▶ _Source information_
*****

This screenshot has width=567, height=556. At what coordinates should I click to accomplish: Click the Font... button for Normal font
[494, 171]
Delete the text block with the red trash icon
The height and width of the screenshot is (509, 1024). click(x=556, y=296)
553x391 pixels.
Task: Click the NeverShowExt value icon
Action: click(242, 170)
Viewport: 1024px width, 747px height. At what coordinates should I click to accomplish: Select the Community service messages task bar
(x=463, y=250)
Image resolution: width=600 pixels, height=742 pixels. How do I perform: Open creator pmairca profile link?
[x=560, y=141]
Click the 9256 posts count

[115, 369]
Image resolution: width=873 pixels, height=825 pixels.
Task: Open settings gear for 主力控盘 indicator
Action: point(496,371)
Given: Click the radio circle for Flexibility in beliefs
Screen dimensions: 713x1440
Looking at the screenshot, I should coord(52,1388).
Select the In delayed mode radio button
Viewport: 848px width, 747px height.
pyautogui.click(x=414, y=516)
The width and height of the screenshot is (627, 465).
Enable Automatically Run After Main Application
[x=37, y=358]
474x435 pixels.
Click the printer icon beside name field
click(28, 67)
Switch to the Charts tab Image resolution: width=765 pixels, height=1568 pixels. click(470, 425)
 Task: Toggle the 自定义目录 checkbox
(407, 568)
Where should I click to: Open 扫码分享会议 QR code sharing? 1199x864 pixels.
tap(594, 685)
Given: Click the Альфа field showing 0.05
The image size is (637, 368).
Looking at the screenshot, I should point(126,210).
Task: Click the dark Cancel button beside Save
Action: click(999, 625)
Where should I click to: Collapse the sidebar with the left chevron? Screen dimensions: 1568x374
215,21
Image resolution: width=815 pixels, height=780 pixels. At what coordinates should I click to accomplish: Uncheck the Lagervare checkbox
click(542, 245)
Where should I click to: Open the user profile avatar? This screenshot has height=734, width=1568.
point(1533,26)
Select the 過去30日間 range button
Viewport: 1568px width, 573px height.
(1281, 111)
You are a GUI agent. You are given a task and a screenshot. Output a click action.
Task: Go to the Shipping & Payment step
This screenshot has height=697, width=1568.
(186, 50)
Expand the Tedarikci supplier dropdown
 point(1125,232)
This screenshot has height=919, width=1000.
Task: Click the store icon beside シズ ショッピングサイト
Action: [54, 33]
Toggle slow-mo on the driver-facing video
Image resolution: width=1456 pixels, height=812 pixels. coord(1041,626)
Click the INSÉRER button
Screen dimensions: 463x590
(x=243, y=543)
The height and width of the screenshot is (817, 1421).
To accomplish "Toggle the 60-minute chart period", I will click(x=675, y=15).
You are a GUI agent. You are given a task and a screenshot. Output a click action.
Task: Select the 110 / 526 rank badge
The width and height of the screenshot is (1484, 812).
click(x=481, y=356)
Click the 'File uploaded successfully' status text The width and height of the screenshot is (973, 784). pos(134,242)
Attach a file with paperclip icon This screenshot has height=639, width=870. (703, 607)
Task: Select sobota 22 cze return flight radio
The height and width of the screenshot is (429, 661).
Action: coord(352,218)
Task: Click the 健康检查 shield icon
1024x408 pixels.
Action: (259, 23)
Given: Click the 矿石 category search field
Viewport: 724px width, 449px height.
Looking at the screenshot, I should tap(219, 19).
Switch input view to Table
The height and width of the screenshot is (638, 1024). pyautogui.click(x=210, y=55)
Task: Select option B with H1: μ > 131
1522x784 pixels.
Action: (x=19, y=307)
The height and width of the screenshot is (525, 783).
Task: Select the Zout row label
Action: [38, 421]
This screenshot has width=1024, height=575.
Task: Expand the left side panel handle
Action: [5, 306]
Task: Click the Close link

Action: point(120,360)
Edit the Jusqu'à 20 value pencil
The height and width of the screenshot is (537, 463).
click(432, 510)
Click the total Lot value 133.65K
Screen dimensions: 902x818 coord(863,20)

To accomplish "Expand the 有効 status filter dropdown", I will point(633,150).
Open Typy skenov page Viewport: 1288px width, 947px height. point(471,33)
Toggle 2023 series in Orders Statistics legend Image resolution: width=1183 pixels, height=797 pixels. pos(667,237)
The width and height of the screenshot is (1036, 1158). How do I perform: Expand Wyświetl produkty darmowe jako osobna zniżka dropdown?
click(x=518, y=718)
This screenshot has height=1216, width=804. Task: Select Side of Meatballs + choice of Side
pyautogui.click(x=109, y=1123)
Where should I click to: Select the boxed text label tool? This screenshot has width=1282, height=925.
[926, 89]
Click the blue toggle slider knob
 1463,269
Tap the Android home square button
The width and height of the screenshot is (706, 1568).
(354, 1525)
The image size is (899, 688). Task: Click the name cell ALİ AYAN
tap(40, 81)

*****

▶ _Exercise requirements_
Find every line in the records that has the string "radio", then state how many there are and nothing else.

▶ _Exercise response_
3